The Montreal-based cable company is offering $3.85 in cash per share — 90 cents per share above Peer 1's closing price of $2.95 Thursday on the Toronto Stock Exchange and a 32 per cent premium on the average share price over 20 days.
Peer 1 (TSX:PIX) shares shot up nearly 30 per cent, or 88 cents, to $3.83 in midday trading Friday, while Cogeco Cable (TSX:CCA) stock slid $1.76, or 4.3 per cent, to $39.21.
The offer values Peer 1 Network's equity at $526 million on a fully diluted basis, while Cogeco says Peer 1 has an enterprise value of $635 million, after including other factors.
"There are compelling strategic, operational and financial reasons for this transaction," Cogeco chief executive Louis Audet told a conference call with analysts.
Among other things it increases the scale of Cogeco's existing large business enterprise business into the small- and medium-sized market which has "significant growth prospects."
"It (also) enlarges our footprint and builds on what we had already put together and it gives us access to a state of the art data centre platform across North America and starting in Europe," he added.
Maher Yaghi of Desjardins Capital Markets said the transaction will increase Cogeco's debt, making it less likely that its dividend will be increased in the short to medium term.
"Overall, we see the strategic rationale in acquiring PEER 1, as it should give Cogeco Cable an additional platform for growth in the lucrative SMB market," he wrote in a report.
He said the acquisition will also enhance the company's capabilities and potentially allow for revenue synergies, but not likely additional profits in the medium term.
Cogeco attempted unsuccessfully to expand into Europe several years ago but had to pull out after major losses with an acquisition in Portugal.
In July, Cogeco Cable Inc., Canada's fourth-largest cable TV company with operations in Quebec and southern Ontario, entered the U.S. market with a US$1.36-billion deal to buy regional cable company Atlantic Broadband.
Atlantic Broadband, headquartered in Quincy, Mass., is the 12th largest cable television system operator in the United States serving customers in western Pennsylvania, southern Florida, Maryland, Delaware and South Carolina.
The U.S. deal was Cogeco's first big acquisition since its failed venture into Portugal.
Audet described Peer 1 is a "leading business and technology service company with talented and committed employees and long-term customer relationships."
And he told analysts that the company's management team would be joining Cogeco.
"Operationally, we will be putting together the Cogeco data services and Peer 1 and we will be benefiting from significant experience in data centre design, building and management, which Peer 1 has perfected."
PEER 1, whose headquarters and primary network centres are in Vancouver, is an Internet infrastructure provider, specializing in managed hosting, dedicated servers, cloud services and colocation.

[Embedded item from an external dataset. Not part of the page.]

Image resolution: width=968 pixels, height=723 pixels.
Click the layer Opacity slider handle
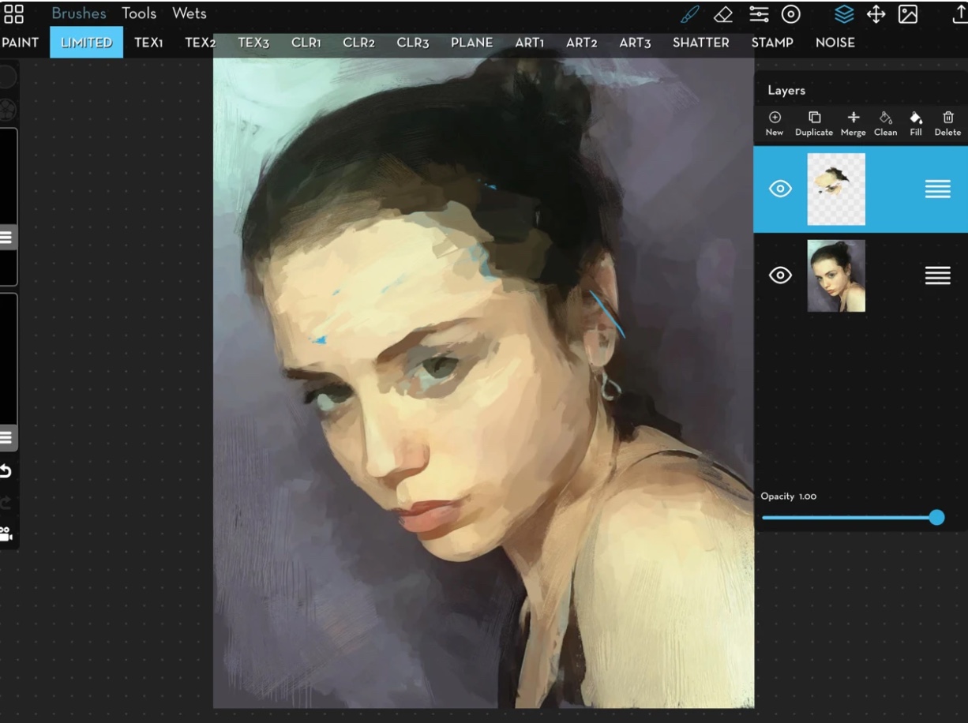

It earned $50 million in EBITDA on $168 million of revenues in fiscal 2013. About 78 per cent of its revenues are in hosting services, 16 per cent in colocation and six per cent in bandwidth.
"The acquisition of PEER 1 and combining it with Cogeco Cable's existing data centre capabilities, will increase the scale and scope by adding the capability to service an additional 10,000 businesses worldwide through 19 data centres and 21 points-of-presence across North America and Europe," Cogeco said in a release.
Peer 1's board of directors is supporting Cogeco's offer, subject to their right to consider and accept superior proposals. Cogeco will have a five-day right to match a superior proposal and, under some circumstances, will receive a $18.5-million termination fee if the deal isn't completed.
It needs to secure the support of two-thirds of Peer 1 shareholders and has locked up the backing from 62 per cent.
Cogeco said PEER 1's board received an opinion from RBC Capital Markets that described the offer as fair from a financial point of view.